What the team found was “the most complete skull of an extinct ape species in the fossil record.” Using scans of the skull, they saw the brain cavity, the inner ears, and “unerupted” adult teeth. The images were so precise that the researchers concluded the ape was about one year and four months old when it met its doom. This is the observable evidence. Now cue the evolutionary interpretations.
- The fossil was found in Middle Miocene ash layers, which are conventionally dated at 13 million years. But there are huge problems with dating methods (as detailed in this article series). Therefore, there is no good reason to trust the age assigned to this fossil. But, of course, the researchers trust it.
- Because of the supposed age, and because this is an ape skull, the researchers assume we share a common ancestor with this baby ape, sometime before our alleged common ancestor with chimpanzees. But that is nothing more than an assumption (i.e., a made-up story) based on their evolutionary worldview.

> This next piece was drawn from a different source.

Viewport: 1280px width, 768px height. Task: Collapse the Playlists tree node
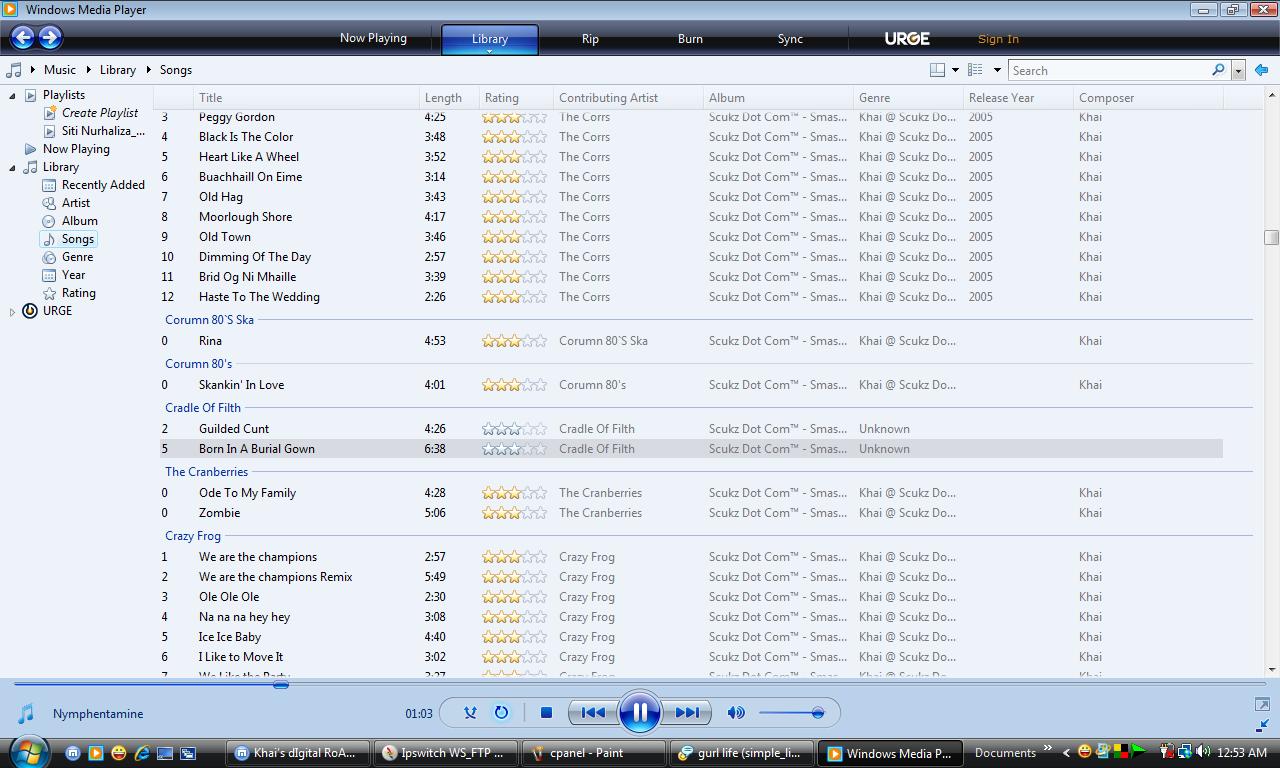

So how should we actually understand this remarkable find? We should understand that it is what it is—an ape. And it’s not what it’s not—an ancestor of humans! When we interpret this find through a biblical worldview, this well-preserved skull offers insights into a species of ape that lived sometime after the Flood before it was buried by volcanic ash.
By the way, inside our Creation Museum near Cincinnati, we have a stunning exhibit on “Lucy,” which evolutionists often called Exhibit A of our ape-like ancestor. Using a holographic representation of Lucy’s bones, this exhibit shows that it was actually a knuckle-walking ape.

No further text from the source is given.